When the police arrived, Mrs. Thrasher and her son told police that Henry Parker had done the shooting. Both testified at trial that Parker had been violent and threatening in the past and they had immediately thought of him as a suspect. Officers spoke to Mrs. Gardner who told them about the blue El Camino. They immediately broadcast that information over the police radio.
Officer Travis Palmer of the Wewoka Police Department heard the broadcast putting him on notice to watch for a blue pickup with a white camper shell. He stopped the blue El Camino that Appellant was driving on eastbound I-40 about twenty-five minutes after the shooting was reported. Appellant explained that he was returning from a trip to Oklahoma City.
Due to the amount of traffic on the air and inclement weather, Palmer was unable to make radio contact with Seminole police. His broadcasts were heard, however, he could not receive any communications, so he released Appellant.
Appellant's explanation of his activities to Deputy Palmer was in contradiction with the testimony of Deputy Dave Anderson who testified that he had passed a blue El Camino with a white camper shell going west on highway 9 while he was eastbound on his way to the Thrasher house.

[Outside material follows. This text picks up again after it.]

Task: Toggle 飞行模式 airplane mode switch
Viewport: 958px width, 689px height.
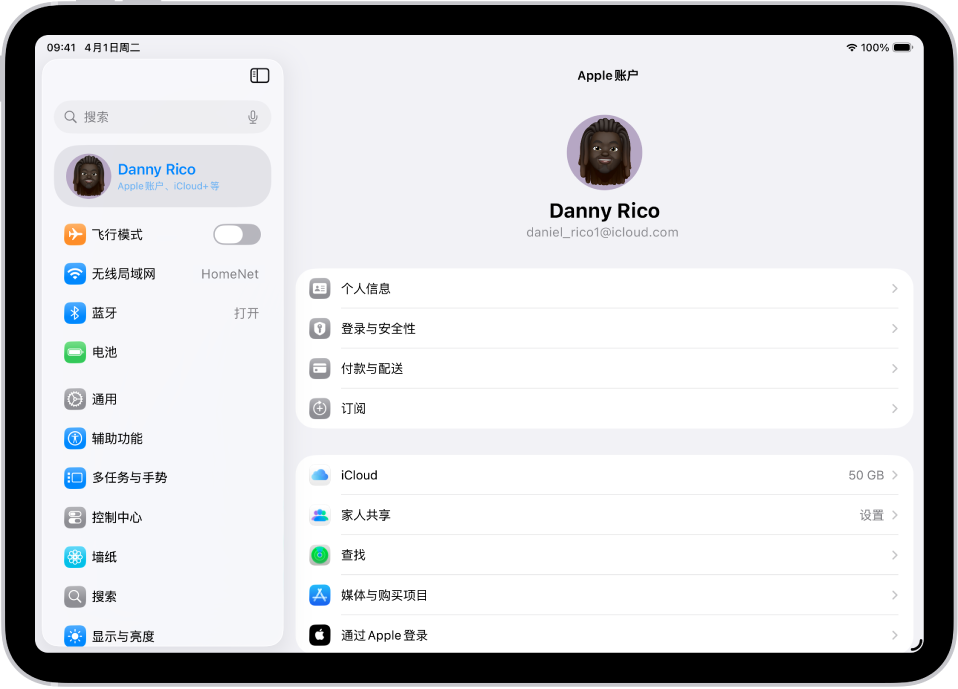Action: 237,233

He explained that he had stopped and gone through Seminole on his way home, which would explain why his vehicle had been seen south of I-40. Appellant's name was added to the bulletin and officers were posted at various points in an attempt to apprehend Appellant.
At the time of his arrest, Appellant was wearing brown coveralls pulled up only to his waist and red rubber boots. A pair of brown gloves were found in the car. When the police car arrived at the station, Appellant got out of the car and walked for several steps in the gutter which was full of water. He then moved to the grass, where he scraped the soles of his boots rather vigorously. Subsequent testing of the boots did not reveal any substance which might have connected Appellant with the murder.
A gun and a rifle were eventually discovered under a bridge near where Appellant's car was first observed by Officer Anderson. Testing showed that the gun was the murder weapon, however, police were unable to trace the ownership or possession of the weapons to Appellant.
While Appellant was in pretrial detention on this charge, he had conversations with two other inmates at the county jail concerning the establishment of an alibi defense. Through written notes and conversations, Appellant asked the two inmates to find people who would testify that he had been out shooting a gun on a farm near Seminole. One inmate, Gerald Warledo, was provided with a map of the area where the shooting was to have occurred. Instead of contacting anyone to have them be witnesses, Warledo notified the Sheriff and gave him the notes. Warledo also testified as to Appellant's request at trial.
The State theorized that Appellant's attempt to create an alibi involving the firing of a gun was in anticipation of a positive result on the forensic testing done on his hands by police immediately after his arrest. The test, however, did not reveal the presence of evidence which would indicate that Appellant had recently fired a weapon.
We find that the evidence introduced against Appellant more than satisfied the Spuehler...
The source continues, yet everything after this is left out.